A statue in nearby Clymer Park

Yesterday, we walked to the waterfront, a place that’s still struggling a bit after the hurricanes that ravaged the coast last year. One of the reasons we are happy to dine out is to put some dollars in the pockets of the service staff and the owners who depend on tourism. Accordingly, I’m tipping 25% or more everywhere we go.

This afternoon, we plan on seeing either the Dylan movie or Wicked because it’s supposed to rain all day. There is a local bowling alley, so I might suggest a few games if the wet and windy forecast for this week is accurate.

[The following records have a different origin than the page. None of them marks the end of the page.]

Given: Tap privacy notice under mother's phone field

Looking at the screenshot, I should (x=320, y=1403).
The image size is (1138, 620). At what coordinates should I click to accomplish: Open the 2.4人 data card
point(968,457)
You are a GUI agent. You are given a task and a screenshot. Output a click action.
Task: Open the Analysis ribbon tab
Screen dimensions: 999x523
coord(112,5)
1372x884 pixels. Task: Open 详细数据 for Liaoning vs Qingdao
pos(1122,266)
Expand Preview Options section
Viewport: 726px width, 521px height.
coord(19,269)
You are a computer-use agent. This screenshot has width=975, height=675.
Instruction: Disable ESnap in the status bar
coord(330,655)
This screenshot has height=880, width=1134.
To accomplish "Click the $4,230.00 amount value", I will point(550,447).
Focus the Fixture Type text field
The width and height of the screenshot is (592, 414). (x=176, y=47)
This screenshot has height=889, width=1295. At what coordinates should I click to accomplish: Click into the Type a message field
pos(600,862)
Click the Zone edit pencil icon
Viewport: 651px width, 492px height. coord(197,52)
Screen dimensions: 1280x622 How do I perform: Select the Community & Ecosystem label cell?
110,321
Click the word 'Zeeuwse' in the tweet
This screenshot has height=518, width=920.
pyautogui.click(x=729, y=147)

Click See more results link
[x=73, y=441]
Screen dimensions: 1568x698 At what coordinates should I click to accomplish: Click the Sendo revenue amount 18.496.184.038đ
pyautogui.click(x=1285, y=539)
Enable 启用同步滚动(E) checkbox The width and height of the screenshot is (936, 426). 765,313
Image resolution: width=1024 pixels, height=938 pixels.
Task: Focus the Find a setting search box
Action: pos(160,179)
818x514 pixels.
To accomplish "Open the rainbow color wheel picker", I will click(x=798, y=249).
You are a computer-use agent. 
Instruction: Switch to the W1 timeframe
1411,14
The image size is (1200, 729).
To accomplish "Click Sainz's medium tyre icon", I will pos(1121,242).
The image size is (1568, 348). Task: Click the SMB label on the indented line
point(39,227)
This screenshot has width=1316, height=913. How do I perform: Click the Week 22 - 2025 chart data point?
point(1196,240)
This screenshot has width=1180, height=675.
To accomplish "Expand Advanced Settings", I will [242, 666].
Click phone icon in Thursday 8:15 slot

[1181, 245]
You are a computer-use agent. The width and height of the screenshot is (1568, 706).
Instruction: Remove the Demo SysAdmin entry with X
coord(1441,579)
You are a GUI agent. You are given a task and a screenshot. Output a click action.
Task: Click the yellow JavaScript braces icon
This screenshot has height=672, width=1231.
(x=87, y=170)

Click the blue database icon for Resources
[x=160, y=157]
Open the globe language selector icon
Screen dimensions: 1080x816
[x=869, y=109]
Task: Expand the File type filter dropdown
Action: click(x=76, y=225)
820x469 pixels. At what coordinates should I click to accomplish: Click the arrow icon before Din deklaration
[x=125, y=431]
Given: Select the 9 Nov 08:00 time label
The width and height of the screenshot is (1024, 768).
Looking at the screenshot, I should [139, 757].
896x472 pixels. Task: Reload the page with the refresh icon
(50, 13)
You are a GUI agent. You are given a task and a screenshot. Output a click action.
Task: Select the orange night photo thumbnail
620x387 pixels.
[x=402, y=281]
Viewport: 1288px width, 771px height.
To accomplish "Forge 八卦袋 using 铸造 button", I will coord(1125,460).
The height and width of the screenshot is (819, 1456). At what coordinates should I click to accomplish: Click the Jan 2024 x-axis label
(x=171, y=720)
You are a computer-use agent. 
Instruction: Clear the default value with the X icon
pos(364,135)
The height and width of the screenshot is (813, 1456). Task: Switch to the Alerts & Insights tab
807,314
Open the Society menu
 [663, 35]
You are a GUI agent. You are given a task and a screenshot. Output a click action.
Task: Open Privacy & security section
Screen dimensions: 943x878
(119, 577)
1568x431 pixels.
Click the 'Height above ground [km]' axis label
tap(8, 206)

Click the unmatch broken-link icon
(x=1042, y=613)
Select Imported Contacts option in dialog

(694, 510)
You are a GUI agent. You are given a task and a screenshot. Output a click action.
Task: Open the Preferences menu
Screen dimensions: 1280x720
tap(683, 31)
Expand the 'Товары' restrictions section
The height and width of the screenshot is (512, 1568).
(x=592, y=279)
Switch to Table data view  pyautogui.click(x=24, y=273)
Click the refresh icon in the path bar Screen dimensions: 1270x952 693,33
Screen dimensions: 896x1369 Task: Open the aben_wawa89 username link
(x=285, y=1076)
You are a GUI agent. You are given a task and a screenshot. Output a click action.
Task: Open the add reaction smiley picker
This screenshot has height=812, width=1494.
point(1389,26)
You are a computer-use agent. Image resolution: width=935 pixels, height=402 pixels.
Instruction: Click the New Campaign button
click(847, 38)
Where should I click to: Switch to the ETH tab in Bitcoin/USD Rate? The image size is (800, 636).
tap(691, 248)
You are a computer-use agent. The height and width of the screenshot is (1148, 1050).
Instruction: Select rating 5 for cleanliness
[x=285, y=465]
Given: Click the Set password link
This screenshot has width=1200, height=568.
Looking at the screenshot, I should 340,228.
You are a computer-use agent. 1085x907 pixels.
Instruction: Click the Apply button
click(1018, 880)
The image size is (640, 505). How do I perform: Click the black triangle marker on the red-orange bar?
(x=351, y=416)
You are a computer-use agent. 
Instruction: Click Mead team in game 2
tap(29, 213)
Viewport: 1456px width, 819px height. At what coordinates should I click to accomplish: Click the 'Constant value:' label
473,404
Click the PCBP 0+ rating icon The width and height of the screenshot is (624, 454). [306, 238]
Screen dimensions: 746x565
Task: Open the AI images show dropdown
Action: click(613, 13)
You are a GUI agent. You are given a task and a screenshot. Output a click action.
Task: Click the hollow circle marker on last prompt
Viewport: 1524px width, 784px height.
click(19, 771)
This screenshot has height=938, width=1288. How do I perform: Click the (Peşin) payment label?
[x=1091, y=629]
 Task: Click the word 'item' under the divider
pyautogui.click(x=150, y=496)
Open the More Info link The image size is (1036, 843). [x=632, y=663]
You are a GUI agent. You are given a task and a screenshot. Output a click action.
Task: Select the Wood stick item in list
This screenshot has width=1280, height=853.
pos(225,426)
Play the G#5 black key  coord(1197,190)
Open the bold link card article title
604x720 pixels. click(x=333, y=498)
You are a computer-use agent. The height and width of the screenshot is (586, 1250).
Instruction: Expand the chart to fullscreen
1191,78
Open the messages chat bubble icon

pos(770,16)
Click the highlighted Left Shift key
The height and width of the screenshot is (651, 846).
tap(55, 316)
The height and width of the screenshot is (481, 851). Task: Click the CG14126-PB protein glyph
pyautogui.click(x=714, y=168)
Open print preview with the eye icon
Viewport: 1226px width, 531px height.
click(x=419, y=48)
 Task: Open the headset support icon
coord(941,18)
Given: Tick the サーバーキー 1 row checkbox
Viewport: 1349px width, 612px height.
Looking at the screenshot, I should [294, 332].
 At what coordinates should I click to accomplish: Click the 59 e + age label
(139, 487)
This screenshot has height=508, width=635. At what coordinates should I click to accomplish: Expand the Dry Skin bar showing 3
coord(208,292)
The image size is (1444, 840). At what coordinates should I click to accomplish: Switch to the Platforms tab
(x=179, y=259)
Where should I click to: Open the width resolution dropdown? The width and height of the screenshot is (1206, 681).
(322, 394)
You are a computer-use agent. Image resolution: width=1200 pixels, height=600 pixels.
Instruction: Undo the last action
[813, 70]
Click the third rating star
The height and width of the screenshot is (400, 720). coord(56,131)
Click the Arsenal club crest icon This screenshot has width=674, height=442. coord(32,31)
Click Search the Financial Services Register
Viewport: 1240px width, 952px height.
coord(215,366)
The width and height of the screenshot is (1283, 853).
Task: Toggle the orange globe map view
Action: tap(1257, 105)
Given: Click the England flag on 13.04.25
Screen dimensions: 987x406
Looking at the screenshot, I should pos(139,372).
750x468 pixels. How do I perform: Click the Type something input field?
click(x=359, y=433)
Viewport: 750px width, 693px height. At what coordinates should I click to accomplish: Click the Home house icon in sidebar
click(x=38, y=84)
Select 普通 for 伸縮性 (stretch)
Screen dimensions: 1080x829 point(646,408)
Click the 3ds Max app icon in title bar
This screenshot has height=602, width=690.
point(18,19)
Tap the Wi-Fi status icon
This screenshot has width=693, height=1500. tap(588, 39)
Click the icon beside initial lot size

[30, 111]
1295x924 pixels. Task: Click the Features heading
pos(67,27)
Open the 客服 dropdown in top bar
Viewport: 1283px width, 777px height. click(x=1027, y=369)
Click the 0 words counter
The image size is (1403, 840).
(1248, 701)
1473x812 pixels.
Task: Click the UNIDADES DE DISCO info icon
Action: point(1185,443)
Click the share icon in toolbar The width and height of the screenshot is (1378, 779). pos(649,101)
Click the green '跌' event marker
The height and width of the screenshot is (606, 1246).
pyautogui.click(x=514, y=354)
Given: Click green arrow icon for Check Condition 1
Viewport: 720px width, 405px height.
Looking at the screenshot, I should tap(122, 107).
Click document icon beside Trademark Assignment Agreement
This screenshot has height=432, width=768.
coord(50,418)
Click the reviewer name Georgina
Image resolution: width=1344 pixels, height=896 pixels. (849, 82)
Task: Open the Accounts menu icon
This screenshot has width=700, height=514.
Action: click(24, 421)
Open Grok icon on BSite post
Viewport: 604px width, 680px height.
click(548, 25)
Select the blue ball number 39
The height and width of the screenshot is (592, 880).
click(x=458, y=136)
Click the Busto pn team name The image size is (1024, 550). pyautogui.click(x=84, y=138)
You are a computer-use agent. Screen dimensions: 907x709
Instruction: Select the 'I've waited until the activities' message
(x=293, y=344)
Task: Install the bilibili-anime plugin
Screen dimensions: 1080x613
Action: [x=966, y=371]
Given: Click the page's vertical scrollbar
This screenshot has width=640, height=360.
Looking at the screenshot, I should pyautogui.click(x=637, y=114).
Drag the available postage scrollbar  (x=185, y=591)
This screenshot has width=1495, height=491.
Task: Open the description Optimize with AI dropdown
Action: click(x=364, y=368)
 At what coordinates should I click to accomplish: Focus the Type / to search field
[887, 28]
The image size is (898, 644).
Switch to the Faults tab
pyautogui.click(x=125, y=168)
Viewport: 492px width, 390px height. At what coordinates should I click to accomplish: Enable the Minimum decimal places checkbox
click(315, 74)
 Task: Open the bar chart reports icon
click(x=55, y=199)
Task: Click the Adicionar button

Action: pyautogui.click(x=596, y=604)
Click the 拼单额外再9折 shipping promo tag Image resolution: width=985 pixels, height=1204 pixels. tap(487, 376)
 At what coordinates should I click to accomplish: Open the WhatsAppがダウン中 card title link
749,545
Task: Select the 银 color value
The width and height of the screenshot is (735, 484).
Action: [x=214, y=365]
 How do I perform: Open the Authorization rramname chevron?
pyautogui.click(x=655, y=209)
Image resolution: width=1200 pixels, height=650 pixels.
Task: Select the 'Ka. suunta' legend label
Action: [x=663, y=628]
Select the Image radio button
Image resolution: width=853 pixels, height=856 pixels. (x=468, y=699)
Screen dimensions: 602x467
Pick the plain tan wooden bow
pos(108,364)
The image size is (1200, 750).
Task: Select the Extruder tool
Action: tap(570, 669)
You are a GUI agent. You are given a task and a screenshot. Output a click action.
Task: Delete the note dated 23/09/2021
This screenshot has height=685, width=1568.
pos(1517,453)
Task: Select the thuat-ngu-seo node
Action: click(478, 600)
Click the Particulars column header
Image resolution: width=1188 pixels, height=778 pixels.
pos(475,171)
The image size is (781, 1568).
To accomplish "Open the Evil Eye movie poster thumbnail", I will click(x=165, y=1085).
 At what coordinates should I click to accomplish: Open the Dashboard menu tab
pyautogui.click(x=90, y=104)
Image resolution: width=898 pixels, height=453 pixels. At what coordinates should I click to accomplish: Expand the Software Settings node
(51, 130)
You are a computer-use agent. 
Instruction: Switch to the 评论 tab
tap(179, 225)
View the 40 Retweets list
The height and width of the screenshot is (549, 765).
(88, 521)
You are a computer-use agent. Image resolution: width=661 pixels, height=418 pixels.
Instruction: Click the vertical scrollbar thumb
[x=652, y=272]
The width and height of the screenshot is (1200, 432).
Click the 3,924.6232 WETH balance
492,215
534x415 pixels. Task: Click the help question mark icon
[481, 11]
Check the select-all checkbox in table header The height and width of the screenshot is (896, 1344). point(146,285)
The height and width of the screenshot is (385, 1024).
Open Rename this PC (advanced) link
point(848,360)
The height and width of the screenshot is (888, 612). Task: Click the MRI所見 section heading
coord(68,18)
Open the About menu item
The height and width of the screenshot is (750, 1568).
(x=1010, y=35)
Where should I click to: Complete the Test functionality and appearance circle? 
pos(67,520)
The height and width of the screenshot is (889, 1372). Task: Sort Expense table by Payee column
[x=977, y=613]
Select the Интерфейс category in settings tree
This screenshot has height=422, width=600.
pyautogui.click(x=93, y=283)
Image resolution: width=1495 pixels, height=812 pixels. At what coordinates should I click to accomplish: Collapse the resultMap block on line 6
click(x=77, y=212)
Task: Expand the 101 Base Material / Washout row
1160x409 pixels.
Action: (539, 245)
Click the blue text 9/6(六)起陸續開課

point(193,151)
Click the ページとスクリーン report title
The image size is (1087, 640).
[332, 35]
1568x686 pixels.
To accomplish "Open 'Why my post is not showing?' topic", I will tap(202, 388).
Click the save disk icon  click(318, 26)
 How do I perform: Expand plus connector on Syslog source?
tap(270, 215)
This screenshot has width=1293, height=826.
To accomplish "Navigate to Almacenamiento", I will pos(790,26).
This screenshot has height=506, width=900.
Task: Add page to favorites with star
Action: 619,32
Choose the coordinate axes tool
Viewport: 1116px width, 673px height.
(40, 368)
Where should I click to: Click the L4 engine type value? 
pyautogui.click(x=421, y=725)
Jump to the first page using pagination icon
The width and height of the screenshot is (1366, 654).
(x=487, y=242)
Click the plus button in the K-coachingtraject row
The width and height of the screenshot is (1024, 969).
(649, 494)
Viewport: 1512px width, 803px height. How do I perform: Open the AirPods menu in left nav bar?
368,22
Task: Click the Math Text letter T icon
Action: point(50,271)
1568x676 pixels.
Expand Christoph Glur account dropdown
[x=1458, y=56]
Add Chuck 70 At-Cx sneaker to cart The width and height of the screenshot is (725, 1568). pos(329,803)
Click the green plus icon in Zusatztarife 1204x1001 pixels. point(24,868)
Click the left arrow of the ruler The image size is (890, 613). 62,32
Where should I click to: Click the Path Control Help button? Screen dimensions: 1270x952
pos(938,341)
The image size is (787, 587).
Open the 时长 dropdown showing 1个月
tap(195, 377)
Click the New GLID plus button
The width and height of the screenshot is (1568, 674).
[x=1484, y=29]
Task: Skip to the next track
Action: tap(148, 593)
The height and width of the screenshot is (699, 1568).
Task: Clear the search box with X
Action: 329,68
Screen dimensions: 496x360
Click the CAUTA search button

Speaking of old grand dads and bowling, my father (and Helen’s grandpa) gifted Beth and I “his and hers bowling balls” when we became engaged. His reasoning was that all of the couples he knew who bowled together stayed together.

At the time, we thought he was crazy to give us that present (neither of us were bowlers), but in the hindsight that comes with 32 years of living, I’d say he was just a romantic goofball doing his best to wish us well.

Hopscotch at the Local School

I think I may have posted this recent epiphany about my friends, but it’s also true of my family: nearly all of us are heart-centered, intelligent lunatics. Sometimes, “intelligent” means creative and “lunatic” is frequently the stuff that leads us to make curious decisions like sending his and hers bowling balls from Texas to New York. Please note that “tasteful” is not one of our primary attributes.

Accepting my lineage of delightful, heart-centered lunacy is an important strip towards serenity for me. Our strongest suit is not our grasp of quantum physics nor our ability to build business empires. We Bierkos are Eastern Europeans (Polish) who have endured many generations of war and oppression by adapting a strong-willed desire to look at life with a sense of humor. I suppose you could say that we laugh instead of cry, that we sing and play instead of moping around and that we create community through unconditional love.

A Typical Front Yard in Gulfport

I think this post, then, is also my way of understanding what my parents saw in one another while my mom nursed her future husband back to health from a case of TB, what Beth and I have in our beautiful marriage and partnership and what Helen and Dan seem to be creating as survivors in this hurricane-ravaged town: the willingness to brave difficult passages with love, compassion and whimsy. It’s good advice for these times and it’s what I see in the loyal readers of this blog.

May you, my heart-centered, intelligent/creative lunatic friends find peace and acceptance in your balance of the same…and may you freely share it with those who need it most…everyone!